__WHAT THE TASK REQUIRES__:
Read through the data, and wherever a line holds the word "label", write that line out.

Records contained in a dataset:
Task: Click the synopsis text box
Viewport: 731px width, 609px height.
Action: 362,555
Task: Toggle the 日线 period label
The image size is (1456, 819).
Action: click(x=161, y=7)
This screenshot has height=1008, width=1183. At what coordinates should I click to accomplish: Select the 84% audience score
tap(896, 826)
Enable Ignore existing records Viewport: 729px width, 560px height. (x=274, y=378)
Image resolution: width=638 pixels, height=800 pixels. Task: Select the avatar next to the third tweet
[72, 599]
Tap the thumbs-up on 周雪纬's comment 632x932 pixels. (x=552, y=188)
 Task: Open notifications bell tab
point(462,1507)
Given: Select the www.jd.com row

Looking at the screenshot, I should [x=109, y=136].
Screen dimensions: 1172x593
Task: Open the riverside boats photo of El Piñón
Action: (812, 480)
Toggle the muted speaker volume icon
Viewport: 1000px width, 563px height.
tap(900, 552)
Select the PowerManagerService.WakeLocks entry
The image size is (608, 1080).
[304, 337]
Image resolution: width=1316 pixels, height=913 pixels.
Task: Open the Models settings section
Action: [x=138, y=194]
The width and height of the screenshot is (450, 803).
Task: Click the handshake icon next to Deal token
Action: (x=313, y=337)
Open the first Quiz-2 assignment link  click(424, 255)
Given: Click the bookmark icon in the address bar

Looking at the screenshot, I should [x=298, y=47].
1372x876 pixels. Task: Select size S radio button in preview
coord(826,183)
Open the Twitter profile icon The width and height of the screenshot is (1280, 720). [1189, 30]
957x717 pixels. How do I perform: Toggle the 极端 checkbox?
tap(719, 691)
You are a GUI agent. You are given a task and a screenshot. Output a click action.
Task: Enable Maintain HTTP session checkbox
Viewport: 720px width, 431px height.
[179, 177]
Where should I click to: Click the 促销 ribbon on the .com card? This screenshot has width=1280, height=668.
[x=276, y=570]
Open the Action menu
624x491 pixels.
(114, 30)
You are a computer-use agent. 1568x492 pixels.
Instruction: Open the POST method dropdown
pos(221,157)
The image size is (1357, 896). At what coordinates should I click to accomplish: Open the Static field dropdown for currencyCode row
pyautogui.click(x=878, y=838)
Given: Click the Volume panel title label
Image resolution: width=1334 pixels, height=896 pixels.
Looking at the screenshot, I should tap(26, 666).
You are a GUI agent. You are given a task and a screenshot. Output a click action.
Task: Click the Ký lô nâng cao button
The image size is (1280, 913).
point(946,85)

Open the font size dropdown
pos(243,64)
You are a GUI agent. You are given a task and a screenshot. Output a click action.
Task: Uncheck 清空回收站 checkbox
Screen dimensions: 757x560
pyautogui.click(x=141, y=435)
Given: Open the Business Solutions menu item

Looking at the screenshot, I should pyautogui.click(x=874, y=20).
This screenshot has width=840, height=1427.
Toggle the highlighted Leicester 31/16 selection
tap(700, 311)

__SOLUTION TO THIS TASK__:
Task: Toggle the 日线 period label
Given: Click the Volume panel title label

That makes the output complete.